With processors, Russinovich explained to the New Stack, “the more general purpose you are, generally, the more flexible you are, the more kinds of programs and algorithms you can drop throw at the compute engine — but you sacrifice efficiency.”

The array of gates that make up an FPGA can be programmed to run a specific algorithm, using the combination of logic gates (usually implemented as lookup tables), arithmetic units, digital signal processors (DSPs) to do multiplication, static RAM for temporarily storing the results of those computation and switching blocks that let you control the connections between the programmable blocks. Some FPGAs are essentially systems-on-a-chip (SoC), with CPUs, PCI Express and DMA connections and Ethernet controllers, turning the programmable array into a custom accelerator for the code running on the CPU.

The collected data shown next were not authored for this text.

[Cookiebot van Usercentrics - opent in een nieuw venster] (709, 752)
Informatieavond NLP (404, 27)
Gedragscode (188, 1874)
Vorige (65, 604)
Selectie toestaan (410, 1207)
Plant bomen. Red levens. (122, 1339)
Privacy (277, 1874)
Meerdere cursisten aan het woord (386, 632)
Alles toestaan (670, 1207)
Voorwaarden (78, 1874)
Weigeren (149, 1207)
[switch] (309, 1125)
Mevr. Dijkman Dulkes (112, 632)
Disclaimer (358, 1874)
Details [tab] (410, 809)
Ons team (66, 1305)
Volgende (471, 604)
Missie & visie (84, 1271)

The combination means that FPGAs can offer massive parallelism targeted only for a specific algorithm, and at much lower power compared to a GPU. And unlike an application-specific integrated circuit (ASIC), they can be reprogrammed when you want to change that algorithm (that’s the field-programmable part).

FPGAs have much more data parallelism than CPUs.

“FPGAs hit that spot, where they can process streams of data very quickly and in parallel,” Russinovich explained. “They’re programmable like GPU or CPU but aimed at this parallel low-latency world for things like inference and Deep Neural Networks; if you need to do online speech recognition, image recognition it’s really important to have that low latency.”

The disadvantage is that the programming and reprogramming is done in complex, low-level hardware definition languages like Verilog. Rob Taylor, CEO of ReconfigureIO — a startup planning to offer hardware acceleration in the cloud by letting developers program FPGAs with Go — told the New Stack that there simply aren’t many hardware engineers who are familiar with these.

Most FPGA development takes place at processor development companies. And the very different programming model, where you’re actually configuring the hardware, is challenging for developers used to higher level languages.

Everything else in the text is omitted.